Not all students are happy about the new ads.

“The ads that are being displayed on campus and these new developments are symptomatic of the fact that the university is being underfunded by the government,” said Gonzalo Nieto, an executive at überculture.

“But the university’s solution to make more money is to exploit the students who are already paying to attend the university.”

While ads in bathrooms are already found at Concordia and are common in public restrooms, Nieto was troubled by how intrusive the new ads are.
“We have advertising in the hallways, but these new motion-activated bathroom ads raise the issue of where we can not be advertised to,” said Nieto. “Will they advertise in our classrooms during class, will they print ads in textbooks? There doesn’t seem to be a clear line where they will stop.”
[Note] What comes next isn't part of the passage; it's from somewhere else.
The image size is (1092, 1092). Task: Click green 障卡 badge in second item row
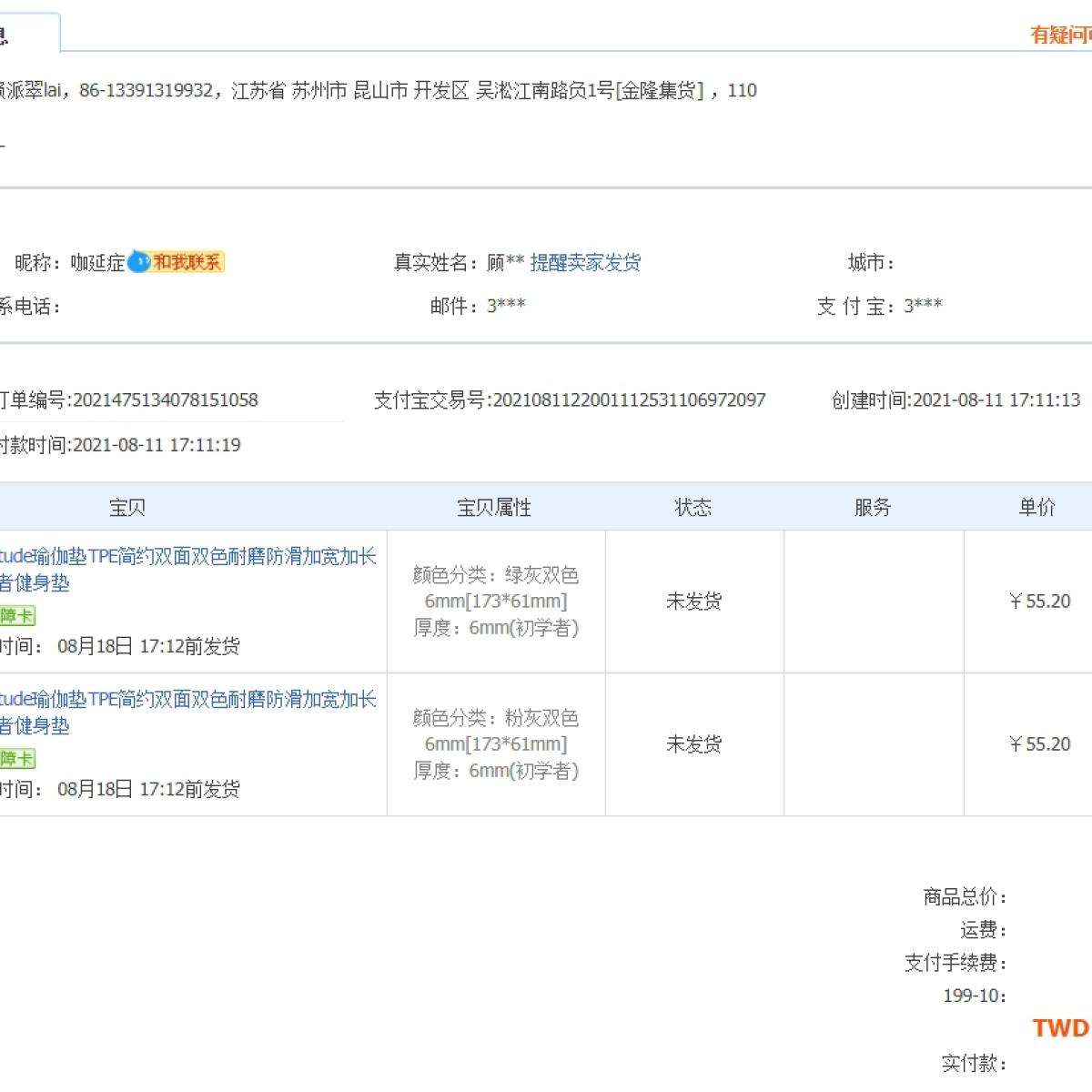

The contract with the consortium has benefits for the entire university, according to Mota. Concordia will be provided with ad space off-campus and in other markets, while students will now have new internship possibilities and the companies will provide student aid money.

The installation of more ads, including the digital screens, will be rolled out over the next month. Four large banners have already been installed by Rouge Media in the EV and LB buildings; the university’s goal is to have 15 at both the Loyola and downtown campus.

Concordia could not make the details of the ad contract known, including its value to the university.

“It’s good business,” said Mota. “The university is trying to get the best value and if we go public with that information it might hurt our suppliers.”